**Task to complete**
A word-for-word retyping of the listing is the goal.

##### Supplied records #####

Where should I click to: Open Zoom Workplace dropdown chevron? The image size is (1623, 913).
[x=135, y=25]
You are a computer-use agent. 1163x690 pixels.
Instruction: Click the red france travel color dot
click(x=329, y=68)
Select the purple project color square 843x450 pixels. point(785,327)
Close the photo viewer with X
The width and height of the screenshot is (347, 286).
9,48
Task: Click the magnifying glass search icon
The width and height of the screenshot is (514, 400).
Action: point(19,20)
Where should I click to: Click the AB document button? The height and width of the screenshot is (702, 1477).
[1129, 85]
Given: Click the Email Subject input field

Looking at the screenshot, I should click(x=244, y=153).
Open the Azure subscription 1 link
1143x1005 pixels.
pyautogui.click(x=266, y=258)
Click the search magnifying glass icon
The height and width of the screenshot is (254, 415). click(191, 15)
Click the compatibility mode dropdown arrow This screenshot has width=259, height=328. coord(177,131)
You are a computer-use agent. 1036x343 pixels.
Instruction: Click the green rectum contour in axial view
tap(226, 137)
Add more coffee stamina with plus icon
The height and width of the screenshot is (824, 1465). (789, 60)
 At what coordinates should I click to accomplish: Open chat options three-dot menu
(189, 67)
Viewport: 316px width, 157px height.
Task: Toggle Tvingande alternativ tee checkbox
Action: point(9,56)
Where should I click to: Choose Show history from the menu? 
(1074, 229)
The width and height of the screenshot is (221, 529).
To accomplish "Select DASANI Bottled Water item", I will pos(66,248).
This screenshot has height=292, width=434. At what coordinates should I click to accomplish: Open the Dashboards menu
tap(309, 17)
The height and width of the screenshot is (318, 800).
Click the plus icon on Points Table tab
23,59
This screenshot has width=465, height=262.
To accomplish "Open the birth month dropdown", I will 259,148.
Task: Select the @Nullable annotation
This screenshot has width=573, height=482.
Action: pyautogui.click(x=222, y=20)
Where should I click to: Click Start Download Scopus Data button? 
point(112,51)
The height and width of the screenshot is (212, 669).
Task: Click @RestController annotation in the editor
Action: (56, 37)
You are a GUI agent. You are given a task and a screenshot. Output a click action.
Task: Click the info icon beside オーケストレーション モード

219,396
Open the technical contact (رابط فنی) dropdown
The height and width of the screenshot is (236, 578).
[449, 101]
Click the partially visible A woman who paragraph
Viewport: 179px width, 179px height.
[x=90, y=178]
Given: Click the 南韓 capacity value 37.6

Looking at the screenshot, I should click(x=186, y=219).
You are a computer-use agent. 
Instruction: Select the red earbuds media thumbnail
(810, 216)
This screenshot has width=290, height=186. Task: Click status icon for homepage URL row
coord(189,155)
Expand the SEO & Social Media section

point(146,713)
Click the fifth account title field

#####

**Solution**
Where should I click to: Open Zoom Workplace dropdown chevron? The image size is (1623, 913).
[x=135, y=25]
You are a computer-use agent. 1163x690 pixels.
Instruction: Click the red france travel color dot
click(x=329, y=68)
Select the purple project color square 843x450 pixels. point(785,327)
Close the photo viewer with X
The width and height of the screenshot is (347, 286).
9,48
Task: Click the magnifying glass search icon
The width and height of the screenshot is (514, 400).
Action: point(19,20)
Where should I click to: Click the AB document button? The height and width of the screenshot is (702, 1477).
[1129, 85]
Given: Click the Email Subject input field

Looking at the screenshot, I should click(x=244, y=153).
Open the Azure subscription 1 link
1143x1005 pixels.
pyautogui.click(x=266, y=258)
Click the search magnifying glass icon
The height and width of the screenshot is (254, 415). click(191, 15)
Click the compatibility mode dropdown arrow This screenshot has width=259, height=328. coord(177,131)
You are a computer-use agent. 1036x343 pixels.
Instruction: Click the green rectum contour in axial view
tap(226, 137)
Add more coffee stamina with plus icon
The height and width of the screenshot is (824, 1465). (789, 60)
 At what coordinates should I click to accomplish: Open chat options three-dot menu
(189, 67)
Viewport: 316px width, 157px height.
Task: Toggle Tvingande alternativ tee checkbox
Action: point(9,56)
Where should I click to: Choose Show history from the menu? 
(1074, 229)
The width and height of the screenshot is (221, 529).
To accomplish "Select DASANI Bottled Water item", I will pos(66,248).
This screenshot has height=292, width=434. At what coordinates should I click to accomplish: Open the Dashboards menu
tap(309, 17)
The height and width of the screenshot is (318, 800).
Click the plus icon on Points Table tab
23,59
This screenshot has width=465, height=262.
To accomplish "Open the birth month dropdown", I will 259,148.
Task: Select the @Nullable annotation
This screenshot has width=573, height=482.
Action: pyautogui.click(x=222, y=20)
Where should I click to: Click Start Download Scopus Data button? 
point(112,51)
The height and width of the screenshot is (212, 669).
Task: Click @RestController annotation in the editor
Action: (56, 37)
You are a GUI agent. You are given a task and a screenshot. Output a click action.
Task: Click the info icon beside オーケストレーション モード

219,396
Open the technical contact (رابط فنی) dropdown
The height and width of the screenshot is (236, 578).
[449, 101]
Click the partially visible A woman who paragraph
Viewport: 179px width, 179px height.
[x=90, y=178]
Given: Click the 南韓 capacity value 37.6

Looking at the screenshot, I should click(x=186, y=219).
You are a computer-use agent. 
Instruction: Select the red earbuds media thumbnail
(810, 216)
This screenshot has width=290, height=186. Task: Click status icon for homepage URL row
coord(189,155)
Expand the SEO & Social Media section

point(146,713)
Click the fifth account title field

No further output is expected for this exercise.